The Pill Bottle Bottle
On resilience, loss, and learning to pivot
Resilience doesn’t always announce itself. Sometimes it shows up quietly, in the ordinary objects that mark how much a life has had to change. This is one of those stories.
There’s a giant plastic container on my son’s dresser. It once held protein powder, back when his life revolved around running and fueling a body that could take him anywhere he wanted to go.
Now it holds empty pill bottles.
Dozens of them, each with a different label marking a phase of trial and error. They were once full of medication. Some helped, many did not. All of them were attempts to make peace with a body that had stopped cooperating.
My son is a senior in high school now, but at the start of his sophomore year, he was a varsity runner logging fifty miles a week, a kid whose body felt like a reliable partner. Then he got a virus. Just as he began to recover, his body shut down. Almost overnight, he went from peak conditioning to barely being able to make it from the couch to the bathroom.

**Work request 1:** In the pill bottle essay, how many miles a week was the son running at the start of his sophomore year?
**Work request 2:** Copy the passage of the pill bottle essay from "Dozens of them, each" to "to the bathroom." word for word.

**Data shown:**
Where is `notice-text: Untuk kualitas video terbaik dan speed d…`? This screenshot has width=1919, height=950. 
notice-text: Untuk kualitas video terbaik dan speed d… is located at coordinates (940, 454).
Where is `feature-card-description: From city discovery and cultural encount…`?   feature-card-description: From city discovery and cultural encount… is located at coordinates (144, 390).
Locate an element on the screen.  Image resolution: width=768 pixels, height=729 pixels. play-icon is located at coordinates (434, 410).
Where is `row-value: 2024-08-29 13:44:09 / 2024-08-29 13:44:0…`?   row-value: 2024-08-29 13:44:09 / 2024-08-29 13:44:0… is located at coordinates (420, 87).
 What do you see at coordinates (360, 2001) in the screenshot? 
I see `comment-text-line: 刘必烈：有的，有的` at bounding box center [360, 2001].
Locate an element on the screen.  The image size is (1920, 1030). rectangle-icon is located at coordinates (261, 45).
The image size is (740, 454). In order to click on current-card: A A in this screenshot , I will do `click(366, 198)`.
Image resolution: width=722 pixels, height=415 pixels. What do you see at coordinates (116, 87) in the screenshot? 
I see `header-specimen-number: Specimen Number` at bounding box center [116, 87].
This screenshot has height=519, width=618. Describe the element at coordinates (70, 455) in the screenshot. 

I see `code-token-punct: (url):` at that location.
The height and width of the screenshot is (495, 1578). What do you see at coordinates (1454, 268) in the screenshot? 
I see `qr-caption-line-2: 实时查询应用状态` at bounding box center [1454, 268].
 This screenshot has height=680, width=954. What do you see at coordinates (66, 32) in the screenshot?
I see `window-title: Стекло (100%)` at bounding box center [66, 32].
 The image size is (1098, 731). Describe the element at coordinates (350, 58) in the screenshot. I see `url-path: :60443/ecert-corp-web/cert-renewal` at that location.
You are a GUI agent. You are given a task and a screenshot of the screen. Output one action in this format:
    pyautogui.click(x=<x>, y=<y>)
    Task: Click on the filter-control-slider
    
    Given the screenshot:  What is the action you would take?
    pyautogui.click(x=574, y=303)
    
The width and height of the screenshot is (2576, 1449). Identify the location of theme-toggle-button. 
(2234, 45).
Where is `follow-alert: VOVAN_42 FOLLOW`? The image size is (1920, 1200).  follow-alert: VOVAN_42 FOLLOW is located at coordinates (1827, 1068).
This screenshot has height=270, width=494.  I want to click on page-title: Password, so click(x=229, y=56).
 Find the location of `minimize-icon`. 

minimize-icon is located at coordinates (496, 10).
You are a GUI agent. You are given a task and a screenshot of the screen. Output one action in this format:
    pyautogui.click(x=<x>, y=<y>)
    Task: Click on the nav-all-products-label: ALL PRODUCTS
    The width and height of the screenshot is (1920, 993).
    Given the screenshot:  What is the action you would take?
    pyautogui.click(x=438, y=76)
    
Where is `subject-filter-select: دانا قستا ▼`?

**Your response 1:** Fifty miles a week.

**Your response 2:**
Dozens of them, each with a different label marking a phase of trial and error. They were once full of medication. Some helped, many did not. All of them were attempts to make peace with a body that had stopped cooperating.
My son is a senior in high school now, but at the start of his sophomore year, he was a varsity runner logging fifty miles a week, a kid whose body felt like a reliable partner. Then he got a virus. Just as he began to recover, his body shut down. Almost overnight, he went from peak conditioning to barely being able to make it from the couch to the bathroom.